Applications | 2016 | Thermo Fisher ScientificInstrumentation
Ion chromatography
Industries
Food & Agriculture
Manufacturer
Thermo Fisher Scientific

Summary

Significance of the Topic


The detailed profiling of individual sugars in honey serves multiple practical purposes in food quality control and consumer protection. Accurate quantification of major and minor carbohydrates helps verify product labeling, detect adulteration, distinguish blossom honey from honeydew honey, and characterize unifloral varieties. Compliance with Codex Alimentarius and regional regulations on minimum fructose-glucose levels and maximum sucrose content also relies on robust analytical methods.

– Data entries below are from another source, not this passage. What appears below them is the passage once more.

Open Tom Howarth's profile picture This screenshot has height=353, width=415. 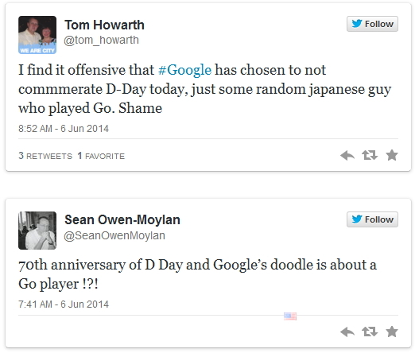37,35
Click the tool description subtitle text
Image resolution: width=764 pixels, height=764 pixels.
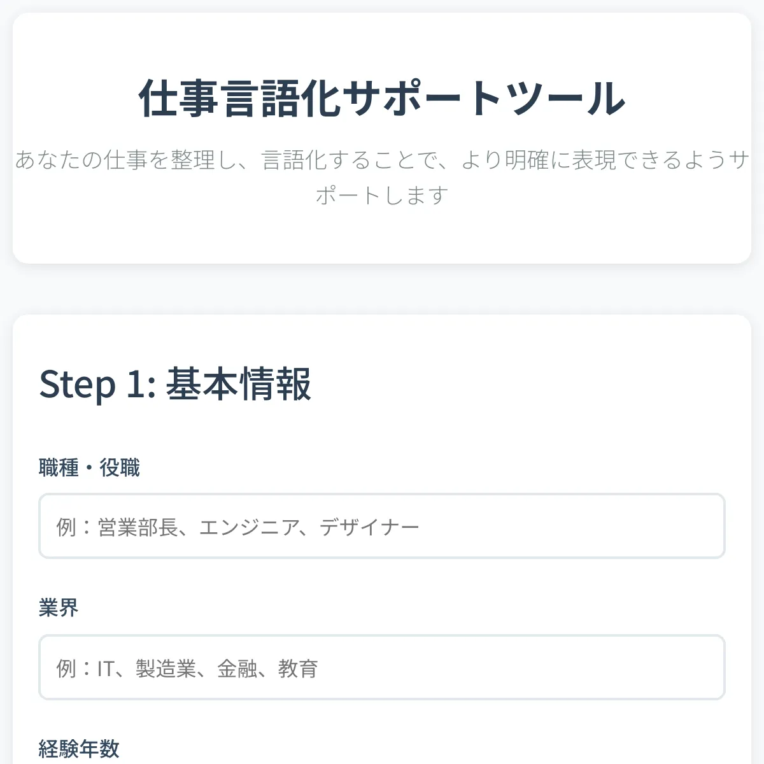(x=382, y=178)
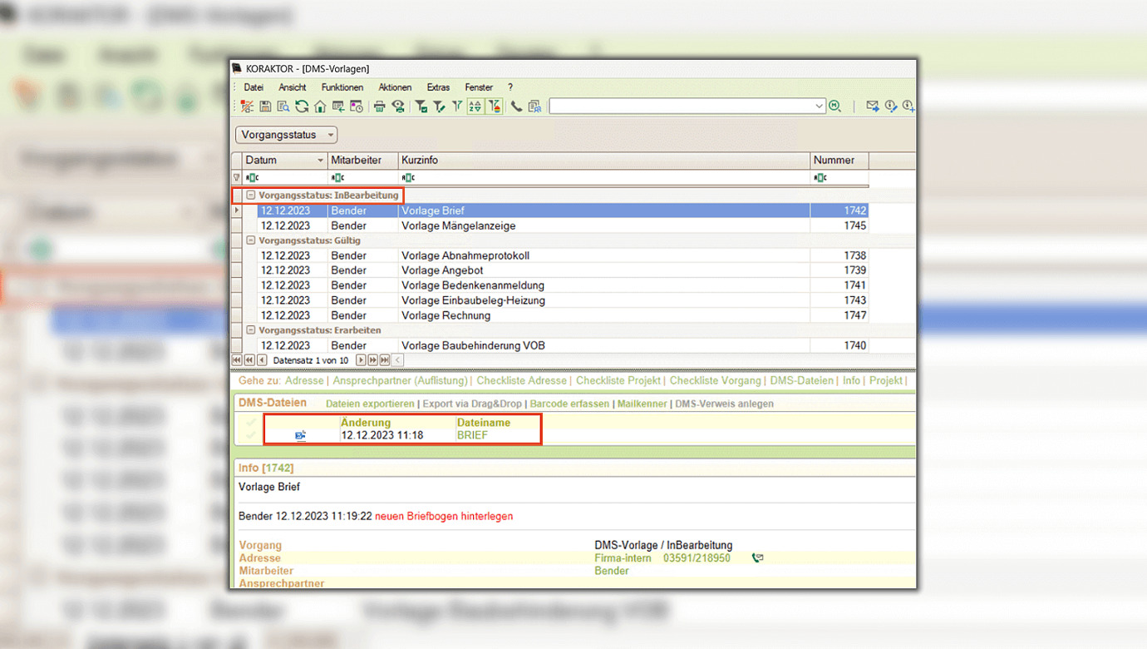Click the printer icon in toolbar
This screenshot has width=1147, height=649.
379,107
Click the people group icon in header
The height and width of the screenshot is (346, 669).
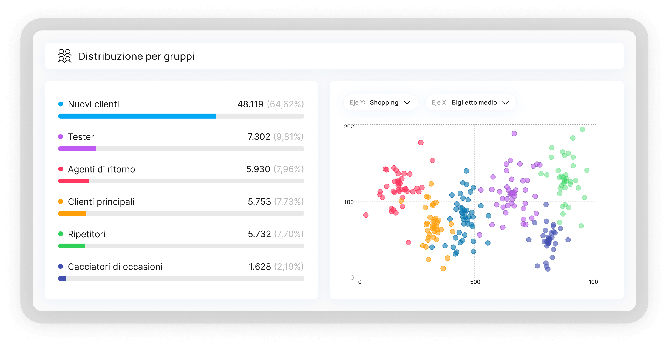(x=64, y=56)
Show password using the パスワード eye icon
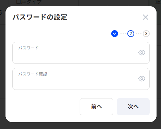 pos(142,52)
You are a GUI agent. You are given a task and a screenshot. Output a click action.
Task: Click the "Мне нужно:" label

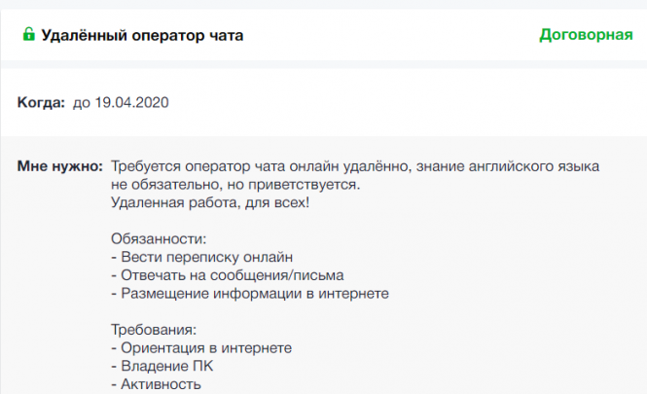click(x=59, y=166)
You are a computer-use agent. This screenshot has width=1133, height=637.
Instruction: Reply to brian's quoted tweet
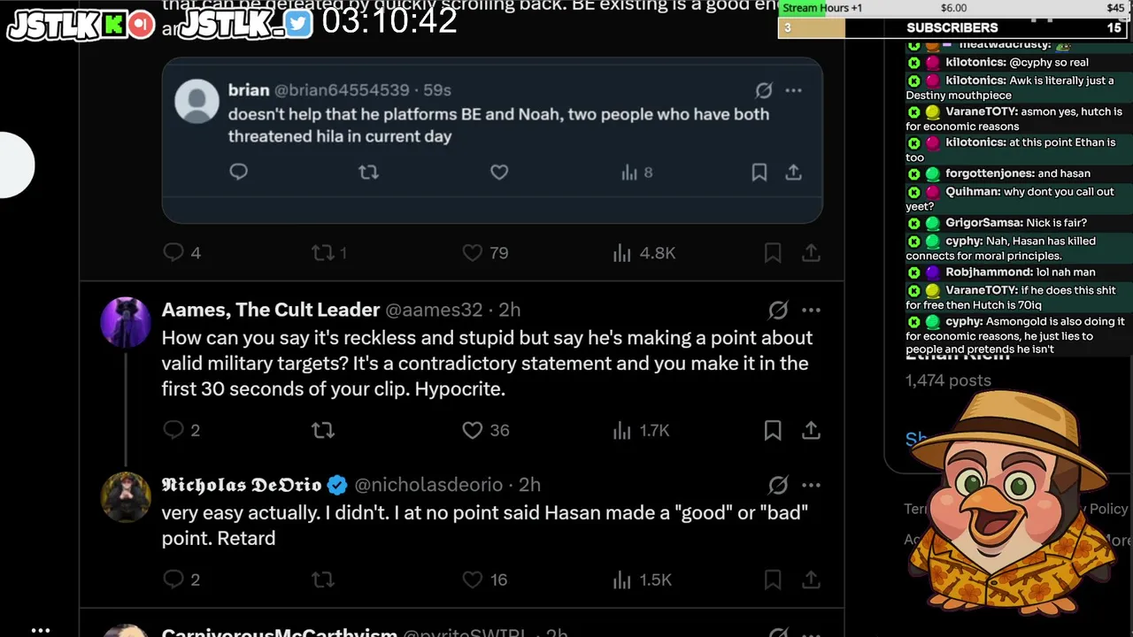pos(238,173)

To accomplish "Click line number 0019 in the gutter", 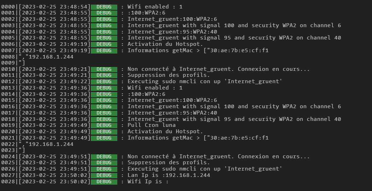I will [x=8, y=125].
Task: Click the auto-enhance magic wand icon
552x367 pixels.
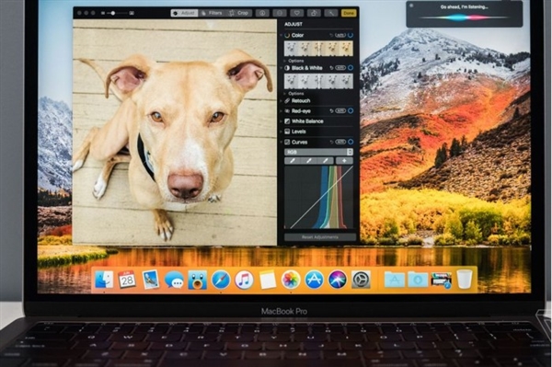Action: pos(331,13)
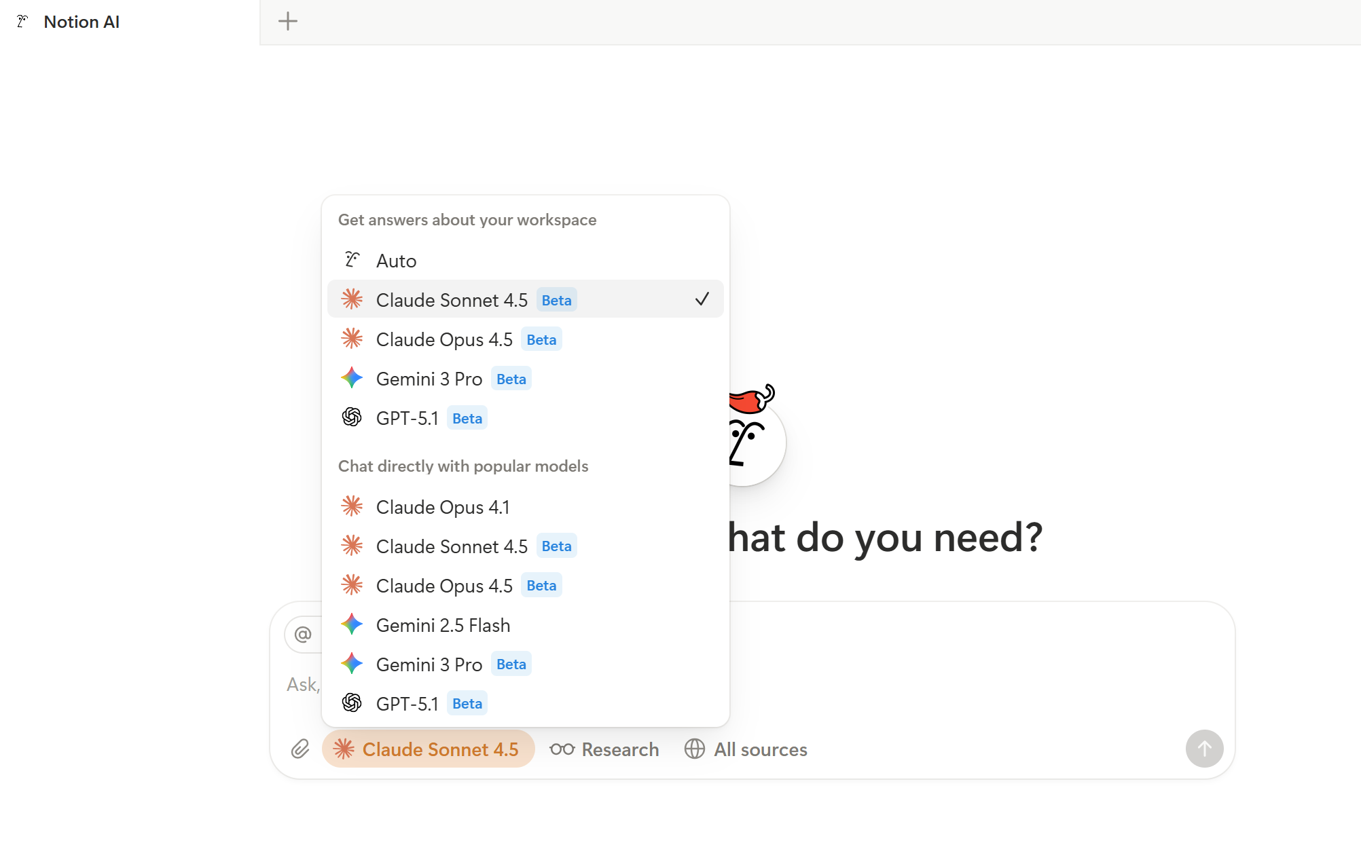Click the globe icon for All sources
1361x864 pixels.
(x=694, y=749)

Objectives and Study Overview


This study aimed to develop and compare high-performance anion-exchange chromatography with pulsed amperometric detection (HPAE-PAD) methods for the separation and quantification of ten sugars in honey: fructose, glucose, sucrose, turanose, maltose, trehalose, isomaltose, erlose, raffinose, and melezitose. Three Thermo Scientific™ Dionex™ CarboPac™ columns (PA10, PA200, PA100) were evaluated under various sodium hydroxide eluent gradients to identify the column providing optimal resolution, run time, and robustness for routine honey analysis.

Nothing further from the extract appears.